Get Out Of Jail Free" card for every member of the military, and possibly any "contractor" as well, charged with
abusing detainees at any of the couple of dozen concentration camps this regime is now running. Let me see if I understand this.
An "illegal order" is one that's contrary to UCMJ and the pertinent laws, both domestic and international, that the UCMJ holds sovereign. The Executive Branch is solely vested with enforcement, not enactment nor interpretation, of laws. Yet the Executive Branch, particularly in both the Department of Justice and the Department of Defense, has established as the policy of the Executive Branch that the Commander in Chief can,
without breaking the law, order treatment of "detainees" consistent with the treatment that has resulted in courts martial of some enlisted folks.
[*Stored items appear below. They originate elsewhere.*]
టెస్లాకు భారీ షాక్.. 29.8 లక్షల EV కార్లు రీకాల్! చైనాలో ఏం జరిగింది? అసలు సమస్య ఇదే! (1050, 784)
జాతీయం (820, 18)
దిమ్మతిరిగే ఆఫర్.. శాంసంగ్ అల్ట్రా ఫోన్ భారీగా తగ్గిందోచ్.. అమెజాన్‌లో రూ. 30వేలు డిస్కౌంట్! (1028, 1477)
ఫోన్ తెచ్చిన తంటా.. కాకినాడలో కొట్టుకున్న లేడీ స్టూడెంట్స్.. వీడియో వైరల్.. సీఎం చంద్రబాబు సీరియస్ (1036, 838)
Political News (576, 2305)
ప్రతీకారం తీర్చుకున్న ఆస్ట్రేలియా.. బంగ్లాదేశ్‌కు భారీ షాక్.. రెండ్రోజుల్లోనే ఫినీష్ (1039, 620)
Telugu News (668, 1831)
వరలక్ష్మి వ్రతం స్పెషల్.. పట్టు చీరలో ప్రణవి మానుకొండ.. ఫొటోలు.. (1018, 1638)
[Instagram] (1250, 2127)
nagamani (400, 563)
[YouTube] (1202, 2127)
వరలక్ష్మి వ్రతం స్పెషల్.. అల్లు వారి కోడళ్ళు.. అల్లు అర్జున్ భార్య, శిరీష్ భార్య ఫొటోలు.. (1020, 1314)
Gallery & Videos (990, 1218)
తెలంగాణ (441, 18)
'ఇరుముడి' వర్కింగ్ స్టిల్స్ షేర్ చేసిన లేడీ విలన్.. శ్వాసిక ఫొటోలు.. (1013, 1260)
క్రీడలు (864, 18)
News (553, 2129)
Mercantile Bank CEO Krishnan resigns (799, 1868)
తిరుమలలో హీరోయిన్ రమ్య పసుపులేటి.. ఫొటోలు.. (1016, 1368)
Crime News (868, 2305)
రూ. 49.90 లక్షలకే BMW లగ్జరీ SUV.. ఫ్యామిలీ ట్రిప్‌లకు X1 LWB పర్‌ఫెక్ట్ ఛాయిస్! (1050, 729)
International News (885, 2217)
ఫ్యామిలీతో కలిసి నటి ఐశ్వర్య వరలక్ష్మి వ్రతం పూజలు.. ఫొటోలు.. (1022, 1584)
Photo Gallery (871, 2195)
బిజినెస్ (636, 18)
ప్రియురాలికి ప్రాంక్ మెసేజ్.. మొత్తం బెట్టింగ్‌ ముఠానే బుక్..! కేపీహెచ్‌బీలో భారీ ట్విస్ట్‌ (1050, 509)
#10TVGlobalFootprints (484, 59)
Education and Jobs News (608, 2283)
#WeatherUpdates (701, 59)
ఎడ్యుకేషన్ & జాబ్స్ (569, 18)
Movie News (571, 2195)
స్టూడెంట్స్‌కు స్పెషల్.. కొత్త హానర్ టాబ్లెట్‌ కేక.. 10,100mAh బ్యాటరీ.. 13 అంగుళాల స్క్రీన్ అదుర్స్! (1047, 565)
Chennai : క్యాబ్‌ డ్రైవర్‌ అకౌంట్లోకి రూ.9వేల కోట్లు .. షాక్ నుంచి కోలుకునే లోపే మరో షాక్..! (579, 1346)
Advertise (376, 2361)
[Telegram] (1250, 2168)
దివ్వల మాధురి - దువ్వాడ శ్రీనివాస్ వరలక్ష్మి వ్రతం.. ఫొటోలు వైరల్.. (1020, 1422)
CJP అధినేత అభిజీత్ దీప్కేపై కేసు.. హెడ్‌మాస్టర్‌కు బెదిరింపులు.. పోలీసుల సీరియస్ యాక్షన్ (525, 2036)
Now, unless they were specifically ordered
not to treat these prisoners in the ways they did, just what can they be convicted of? After all, if that treatment can be ordered at all, then it must be "legal," right? Doing something without a specific order is usually called "initiative" in the military. So, if it's not illegal and it's not contrary to an order ... what's the government's case?
Furthermore, it seems to me, if the people (Bush, Cheney, Rumsfeld, Ashcroft, Gonzalez, et. al.) who've opened this Pandora's Box aren't prosecuted, they've permanently established the permissable nature of this treatment of prisoners except in cases where, by order, it's specifically prohibited. But it's
not generally regarded as 'illegal' anymore once the CinC claims he
can order it. (
After all, in this regard the CinC is as subject to what's legal or illegal as anyone else, right?)
When DimSon repeatedly claims he didn't order the torture of prisoners, he's specifically avoiding the fact that he didn't prevent or prohibit it, either.
Notice that Rumsfeld didn't prohibit it either ... he said it was OK in early December 2003 and then "withdrew his permission" on January 15. This clearly sent the message it was "legal" ... because the SecDef wouldn't do something illegal, would he?In other words, they
LIHOP ... even more far-reaching than 9/11, methinks.